What does Jack Abramoff do? He rolls up his sleeves and goes to work.

As a high-rolling, glad-handing lobbyist, Abramoff leads members of Congress -- including pal Tom "The Hammer" DeLay (Spencer Garrett), the House's Republican whip -- on luxury golf odysseys in exchange for their votes to keep minimum-wage laws out of the Northern Mariana Islands, a U.S. commonwealth where mostly Chinese immigrants slave away in garment factories.

But he's just getting started.

With even more freewheeling associate Michael Scanlon ("True Grit's" Barry Pepper), Abramoff launches a plot to bolster their bottom line by charging Indian tribes outrageous fees to promote their casinos. Their casino connections extend to Florida-based gambling ships, thanks to an alliance with a slimy mattress magnate (an especially sleazy Jon Lovitz). And that leads to a deadly connection with a trigger-happy mobster ("Entourage's" late great Maury Chaykin, who died in July).

Hickenlooper ("Factory Girl") and screenwriter Norman Snider ("Call Me: The Rise and Fall of Heidi Fleiss") pack "Casino Jack" with maximum wheeling, dealing and scamming -- to say nothing of such real-life Republican politicos as Ralph Reed (Christian Campbell), Grover Norquist (Jeffrey R. Smith), Karl Rove (David Fraser) and Bob Ney (Jeff Pustil), the Ohio Congressman who did time for his involvement in Abramoff's corrupt schemes. (There's even a brief appearance by W. himself, thanks to canny use of a wide-angle lens and a convincing-enough stand-in.)

The fact that "Casino Jack" names names is commendable. But there are times you'll wish you had a scorecard to track the supporting characters, including a Chippewa official (Graham Greene) suspicious of Abramoff's slippery moves and Scanlon's fiancee (Rachelle Lefevre ), who eventually blows the whistle on her duplicitous intended. (With a little help from her friends at The Washington Post, that is.)

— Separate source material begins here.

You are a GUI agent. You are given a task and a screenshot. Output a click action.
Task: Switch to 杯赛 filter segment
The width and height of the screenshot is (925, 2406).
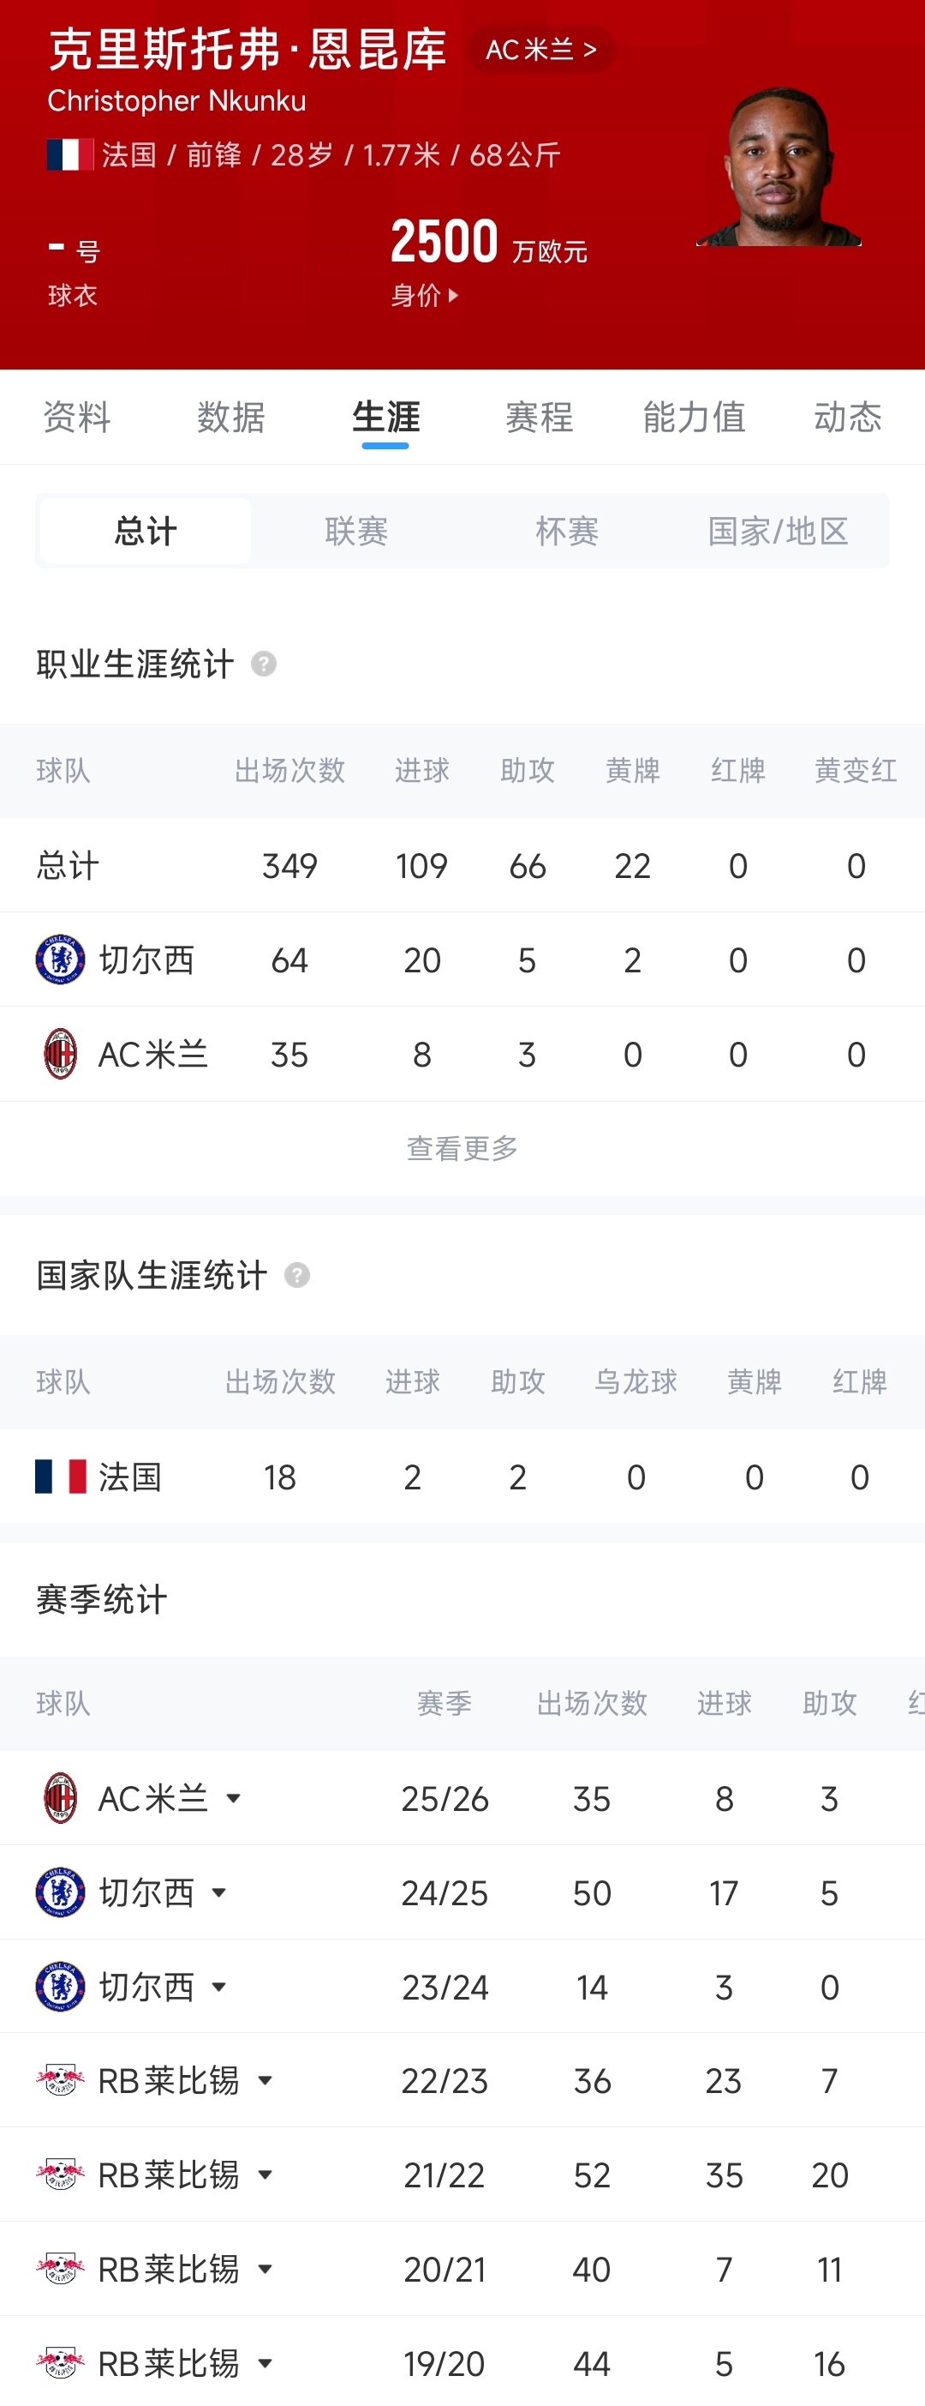[x=567, y=531]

And while there's plenty of breezy top-of-the-world banter from our
(anti-)heroes before their fall, "Casino Jack's" so busy presenting the gory details you never really get a sense of the "why" behind the "what."

That said, however, the "what" often proves undeniably diverting, in a can't-look-away-from-the-train-wreck way.

For that, of course, thank "Casino Jack's" chief partners in crime.

As the can't-stop-scamming Scanlon, Pepper provides energetic, occasionally hyperkinetic support, reveling in his character's reckless abandon.

But it's hardly a surprise that Spacey's diamond-drill performance turns out to be the best reason to catch "Casino Jack."

It's not what you'd call a deeply felt portrayal -- the jury's still out on whether Abramoff has what most of us would describe as feelings -- but when it comes to preening, posturing and outsmarting everybody (including himself), Spacey delivers the goods and then some.

He's a rogue with a self-justifying twinkle in his eye, someone who's an expert at gaming the system.

Of course he got caught, but as "Casino Jack" reminds us, he's only one little cog in Washington's great big political machine -- a perpetual-motion assemblage that seemingly comes with endlessly interchangeable parts.